_ABOUT THIS EXERCISE:_
Your answer should be an exact copy of the listing.

-------- RECORDS FOR THE TASK

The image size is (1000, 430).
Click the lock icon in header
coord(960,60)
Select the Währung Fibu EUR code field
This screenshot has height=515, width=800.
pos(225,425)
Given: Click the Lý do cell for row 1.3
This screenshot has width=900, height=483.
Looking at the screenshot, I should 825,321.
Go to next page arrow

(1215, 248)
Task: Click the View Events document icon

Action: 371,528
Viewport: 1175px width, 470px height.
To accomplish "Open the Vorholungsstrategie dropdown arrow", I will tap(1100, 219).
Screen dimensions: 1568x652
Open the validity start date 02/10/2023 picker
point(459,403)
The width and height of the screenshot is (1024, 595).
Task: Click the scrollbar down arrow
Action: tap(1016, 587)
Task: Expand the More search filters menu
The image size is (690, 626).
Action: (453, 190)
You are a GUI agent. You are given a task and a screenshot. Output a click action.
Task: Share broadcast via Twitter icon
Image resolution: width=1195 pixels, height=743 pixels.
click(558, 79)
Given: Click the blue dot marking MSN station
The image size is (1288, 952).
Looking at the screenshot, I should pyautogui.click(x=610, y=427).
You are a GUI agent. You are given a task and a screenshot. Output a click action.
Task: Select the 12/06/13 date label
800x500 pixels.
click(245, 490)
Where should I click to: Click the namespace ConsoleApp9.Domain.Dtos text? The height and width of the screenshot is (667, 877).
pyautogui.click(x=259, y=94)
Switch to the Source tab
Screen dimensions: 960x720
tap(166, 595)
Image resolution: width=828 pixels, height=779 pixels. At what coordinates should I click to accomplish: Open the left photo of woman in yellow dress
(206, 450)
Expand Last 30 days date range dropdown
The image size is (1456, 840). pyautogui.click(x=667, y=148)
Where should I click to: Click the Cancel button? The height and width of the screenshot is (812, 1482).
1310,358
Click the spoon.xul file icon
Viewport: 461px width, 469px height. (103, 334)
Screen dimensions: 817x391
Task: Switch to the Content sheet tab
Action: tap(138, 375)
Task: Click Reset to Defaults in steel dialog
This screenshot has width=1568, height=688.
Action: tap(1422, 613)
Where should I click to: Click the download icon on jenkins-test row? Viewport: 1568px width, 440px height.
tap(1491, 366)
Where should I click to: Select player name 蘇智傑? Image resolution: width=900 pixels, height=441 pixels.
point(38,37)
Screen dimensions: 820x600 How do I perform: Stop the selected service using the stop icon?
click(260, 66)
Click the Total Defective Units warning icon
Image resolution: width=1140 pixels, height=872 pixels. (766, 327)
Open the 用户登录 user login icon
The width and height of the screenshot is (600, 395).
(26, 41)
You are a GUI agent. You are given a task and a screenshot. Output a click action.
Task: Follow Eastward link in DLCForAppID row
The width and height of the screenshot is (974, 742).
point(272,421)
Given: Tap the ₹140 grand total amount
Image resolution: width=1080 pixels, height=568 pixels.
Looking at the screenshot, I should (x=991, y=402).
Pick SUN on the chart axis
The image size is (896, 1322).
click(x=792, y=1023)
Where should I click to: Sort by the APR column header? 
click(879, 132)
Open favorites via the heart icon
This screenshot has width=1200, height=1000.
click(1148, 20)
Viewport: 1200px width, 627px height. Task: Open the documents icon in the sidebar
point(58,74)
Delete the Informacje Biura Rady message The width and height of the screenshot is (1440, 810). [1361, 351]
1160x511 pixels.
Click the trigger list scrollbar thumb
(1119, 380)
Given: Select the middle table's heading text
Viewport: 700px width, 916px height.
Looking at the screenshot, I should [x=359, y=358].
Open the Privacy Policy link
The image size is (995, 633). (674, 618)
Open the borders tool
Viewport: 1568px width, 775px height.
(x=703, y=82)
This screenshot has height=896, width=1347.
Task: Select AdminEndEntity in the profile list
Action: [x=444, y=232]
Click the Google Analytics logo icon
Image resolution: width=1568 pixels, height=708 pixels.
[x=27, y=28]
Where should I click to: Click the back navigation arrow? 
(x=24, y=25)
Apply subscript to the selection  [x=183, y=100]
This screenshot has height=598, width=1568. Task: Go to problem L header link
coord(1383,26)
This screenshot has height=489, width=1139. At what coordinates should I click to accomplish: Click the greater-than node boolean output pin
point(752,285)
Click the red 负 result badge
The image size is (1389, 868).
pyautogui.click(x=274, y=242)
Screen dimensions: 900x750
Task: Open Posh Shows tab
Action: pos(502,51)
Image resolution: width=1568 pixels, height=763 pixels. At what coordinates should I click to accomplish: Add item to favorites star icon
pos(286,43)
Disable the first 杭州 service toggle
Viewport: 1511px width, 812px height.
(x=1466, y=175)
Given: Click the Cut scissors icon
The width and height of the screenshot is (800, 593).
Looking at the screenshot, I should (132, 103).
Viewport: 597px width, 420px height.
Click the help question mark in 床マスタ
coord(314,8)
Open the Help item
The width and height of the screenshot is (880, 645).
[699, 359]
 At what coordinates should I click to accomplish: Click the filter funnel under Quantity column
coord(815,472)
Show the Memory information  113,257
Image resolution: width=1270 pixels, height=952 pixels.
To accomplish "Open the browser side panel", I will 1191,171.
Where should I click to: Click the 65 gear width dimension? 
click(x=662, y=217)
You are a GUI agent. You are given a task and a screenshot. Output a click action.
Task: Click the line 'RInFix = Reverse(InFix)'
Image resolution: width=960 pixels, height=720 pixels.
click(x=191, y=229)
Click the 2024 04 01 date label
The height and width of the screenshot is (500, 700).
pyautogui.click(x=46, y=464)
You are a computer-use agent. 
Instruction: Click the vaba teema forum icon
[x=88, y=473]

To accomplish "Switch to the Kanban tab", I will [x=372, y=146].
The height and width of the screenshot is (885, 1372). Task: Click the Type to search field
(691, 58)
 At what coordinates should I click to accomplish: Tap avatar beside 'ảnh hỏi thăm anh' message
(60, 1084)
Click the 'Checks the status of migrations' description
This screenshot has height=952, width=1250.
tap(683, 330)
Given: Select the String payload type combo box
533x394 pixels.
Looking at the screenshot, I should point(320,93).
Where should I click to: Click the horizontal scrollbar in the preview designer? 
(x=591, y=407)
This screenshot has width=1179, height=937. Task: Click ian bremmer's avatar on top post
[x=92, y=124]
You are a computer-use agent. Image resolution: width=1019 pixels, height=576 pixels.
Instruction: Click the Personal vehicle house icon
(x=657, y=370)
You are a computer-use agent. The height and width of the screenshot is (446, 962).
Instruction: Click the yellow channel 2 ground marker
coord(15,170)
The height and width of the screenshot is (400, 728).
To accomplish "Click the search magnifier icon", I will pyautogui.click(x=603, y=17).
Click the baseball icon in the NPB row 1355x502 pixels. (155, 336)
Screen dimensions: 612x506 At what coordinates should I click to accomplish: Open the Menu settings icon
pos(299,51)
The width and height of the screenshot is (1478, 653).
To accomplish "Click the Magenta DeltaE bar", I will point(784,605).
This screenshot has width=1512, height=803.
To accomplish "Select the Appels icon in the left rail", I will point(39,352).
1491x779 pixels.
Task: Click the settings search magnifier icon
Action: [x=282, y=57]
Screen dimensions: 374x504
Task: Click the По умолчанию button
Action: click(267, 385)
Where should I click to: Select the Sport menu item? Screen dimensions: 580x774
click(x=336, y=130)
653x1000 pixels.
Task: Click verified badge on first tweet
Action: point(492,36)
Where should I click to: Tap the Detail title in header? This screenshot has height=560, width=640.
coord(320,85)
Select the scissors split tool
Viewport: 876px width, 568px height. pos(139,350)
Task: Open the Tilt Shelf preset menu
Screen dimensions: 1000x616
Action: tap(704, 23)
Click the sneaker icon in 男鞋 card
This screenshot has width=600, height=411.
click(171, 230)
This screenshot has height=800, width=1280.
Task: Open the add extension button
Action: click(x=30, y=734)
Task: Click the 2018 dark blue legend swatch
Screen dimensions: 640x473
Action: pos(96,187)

----------------

_ANSWER FOR THIS EXERCISE:_
The image size is (1000, 430).
Click the lock icon in header
coord(960,60)
Select the Währung Fibu EUR code field
This screenshot has height=515, width=800.
pos(225,425)
Given: Click the Lý do cell for row 1.3
This screenshot has width=900, height=483.
Looking at the screenshot, I should 825,321.
Go to next page arrow

(1215, 248)
Task: Click the View Events document icon

Action: 371,528
Viewport: 1175px width, 470px height.
To accomplish "Open the Vorholungsstrategie dropdown arrow", I will tap(1100, 219).
Screen dimensions: 1568x652
Open the validity start date 02/10/2023 picker
point(459,403)
The width and height of the screenshot is (1024, 595).
Task: Click the scrollbar down arrow
Action: tap(1016, 587)
Task: Expand the More search filters menu
The image size is (690, 626).
Action: (453, 190)
You are a GUI agent. You are given a task and a screenshot. Output a click action.
Task: Share broadcast via Twitter icon
Image resolution: width=1195 pixels, height=743 pixels.
click(558, 79)
Given: Click the blue dot marking MSN station
The image size is (1288, 952).
Looking at the screenshot, I should pyautogui.click(x=610, y=427).
You are a GUI agent. You are given a task and a screenshot. Output a click action.
Task: Select the 12/06/13 date label
800x500 pixels.
click(245, 490)
Where should I click to: Click the namespace ConsoleApp9.Domain.Dtos text? The height and width of the screenshot is (667, 877).
pyautogui.click(x=259, y=94)
Switch to the Source tab
Screen dimensions: 960x720
tap(166, 595)
Image resolution: width=828 pixels, height=779 pixels. At what coordinates should I click to accomplish: Open the left photo of woman in yellow dress
(206, 450)
Expand Last 30 days date range dropdown
The image size is (1456, 840). pyautogui.click(x=667, y=148)
Where should I click to: Click the Cancel button? The height and width of the screenshot is (812, 1482).
1310,358
Click the spoon.xul file icon
Viewport: 461px width, 469px height. (103, 334)
Screen dimensions: 817x391
Task: Switch to the Content sheet tab
Action: tap(138, 375)
Task: Click Reset to Defaults in steel dialog
This screenshot has width=1568, height=688.
Action: tap(1422, 613)
Where should I click to: Click the download icon on jenkins-test row? Viewport: 1568px width, 440px height.
tap(1491, 366)
Where should I click to: Select player name 蘇智傑? Image resolution: width=900 pixels, height=441 pixels.
point(38,37)
Screen dimensions: 820x600 How do I perform: Stop the selected service using the stop icon?
click(260, 66)
Click the Total Defective Units warning icon
Image resolution: width=1140 pixels, height=872 pixels. (766, 327)
Open the 用户登录 user login icon
The width and height of the screenshot is (600, 395).
(26, 41)
You are a GUI agent. You are given a task and a screenshot. Output a click action.
Task: Follow Eastward link in DLCForAppID row
The width and height of the screenshot is (974, 742).
point(272,421)
Given: Tap the ₹140 grand total amount
Image resolution: width=1080 pixels, height=568 pixels.
Looking at the screenshot, I should (x=991, y=402).
Pick SUN on the chart axis
The image size is (896, 1322).
click(x=792, y=1023)
Where should I click to: Sort by the APR column header? 
click(879, 132)
Open favorites via the heart icon
This screenshot has width=1200, height=1000.
click(1148, 20)
Viewport: 1200px width, 627px height. Task: Open the documents icon in the sidebar
point(58,74)
Delete the Informacje Biura Rady message The width and height of the screenshot is (1440, 810). [1361, 351]
1160x511 pixels.
Click the trigger list scrollbar thumb
(1119, 380)
Given: Select the middle table's heading text
Viewport: 700px width, 916px height.
Looking at the screenshot, I should [x=359, y=358].
Open the Privacy Policy link
The image size is (995, 633). (674, 618)
Open the borders tool
Viewport: 1568px width, 775px height.
(x=703, y=82)
This screenshot has height=896, width=1347.
Task: Select AdminEndEntity in the profile list
Action: [x=444, y=232]
Click the Google Analytics logo icon
Image resolution: width=1568 pixels, height=708 pixels.
[x=27, y=28]
Where should I click to: Click the back navigation arrow? 
(x=24, y=25)
Apply subscript to the selection  [x=183, y=100]
This screenshot has height=598, width=1568. Task: Go to problem L header link
coord(1383,26)
This screenshot has height=489, width=1139. At what coordinates should I click to accomplish: Click the greater-than node boolean output pin
point(752,285)
Click the red 负 result badge
The image size is (1389, 868).
pyautogui.click(x=274, y=242)
Screen dimensions: 900x750
Task: Open Posh Shows tab
Action: pos(502,51)
Image resolution: width=1568 pixels, height=763 pixels. At what coordinates should I click to accomplish: Add item to favorites star icon
pos(286,43)
Disable the first 杭州 service toggle
Viewport: 1511px width, 812px height.
(x=1466, y=175)
Given: Click the Cut scissors icon
The width and height of the screenshot is (800, 593).
Looking at the screenshot, I should (132, 103).
Viewport: 597px width, 420px height.
Click the help question mark in 床マスタ
coord(314,8)
Open the Help item
The width and height of the screenshot is (880, 645).
[699, 359]
 At what coordinates should I click to accomplish: Click the filter funnel under Quantity column
coord(815,472)
Show the Memory information  113,257
Image resolution: width=1270 pixels, height=952 pixels.
To accomplish "Open the browser side panel", I will 1191,171.
Where should I click to: Click the 65 gear width dimension? 
click(x=662, y=217)
You are a GUI agent. You are given a task and a screenshot. Output a click action.
Task: Click the line 'RInFix = Reverse(InFix)'
Image resolution: width=960 pixels, height=720 pixels.
click(x=191, y=229)
Click the 2024 04 01 date label
The height and width of the screenshot is (500, 700).
pyautogui.click(x=46, y=464)
You are a computer-use agent. 
Instruction: Click the vaba teema forum icon
[x=88, y=473]

To accomplish "Switch to the Kanban tab", I will [x=372, y=146].
The height and width of the screenshot is (885, 1372). Task: Click the Type to search field
(691, 58)
 At what coordinates should I click to accomplish: Tap avatar beside 'ảnh hỏi thăm anh' message
(60, 1084)
Click the 'Checks the status of migrations' description
This screenshot has height=952, width=1250.
tap(683, 330)
Given: Select the String payload type combo box
533x394 pixels.
Looking at the screenshot, I should point(320,93).
Where should I click to: Click the horizontal scrollbar in the preview designer? 
(x=591, y=407)
This screenshot has width=1179, height=937. Task: Click ian bremmer's avatar on top post
[x=92, y=124]
You are a computer-use agent. Image resolution: width=1019 pixels, height=576 pixels.
Instruction: Click the Personal vehicle house icon
(x=657, y=370)
You are a computer-use agent. The height and width of the screenshot is (446, 962).
Instruction: Click the yellow channel 2 ground marker
coord(15,170)
The height and width of the screenshot is (400, 728).
To accomplish "Click the search magnifier icon", I will pyautogui.click(x=603, y=17).
Click the baseball icon in the NPB row 1355x502 pixels. (155, 336)
Screen dimensions: 612x506 At what coordinates should I click to accomplish: Open the Menu settings icon
pos(299,51)
The width and height of the screenshot is (1478, 653).
To accomplish "Click the Magenta DeltaE bar", I will point(784,605).
This screenshot has width=1512, height=803.
To accomplish "Select the Appels icon in the left rail", I will point(39,352).
1491x779 pixels.
Task: Click the settings search magnifier icon
Action: [x=282, y=57]
Screen dimensions: 374x504
Task: Click the По умолчанию button
Action: click(267, 385)
Where should I click to: Select the Sport menu item? Screen dimensions: 580x774
click(x=336, y=130)
653x1000 pixels.
Task: Click verified badge on first tweet
Action: point(492,36)
Where should I click to: Tap the Detail title in header? This screenshot has height=560, width=640.
coord(320,85)
Select the scissors split tool
Viewport: 876px width, 568px height. pos(139,350)
Task: Open the Tilt Shelf preset menu
Screen dimensions: 1000x616
Action: tap(704, 23)
Click the sneaker icon in 男鞋 card
This screenshot has width=600, height=411.
click(171, 230)
This screenshot has height=800, width=1280.
Task: Open the add extension button
Action: click(x=30, y=734)
Task: Click the 2018 dark blue legend swatch
Screen dimensions: 640x473
Action: pos(96,187)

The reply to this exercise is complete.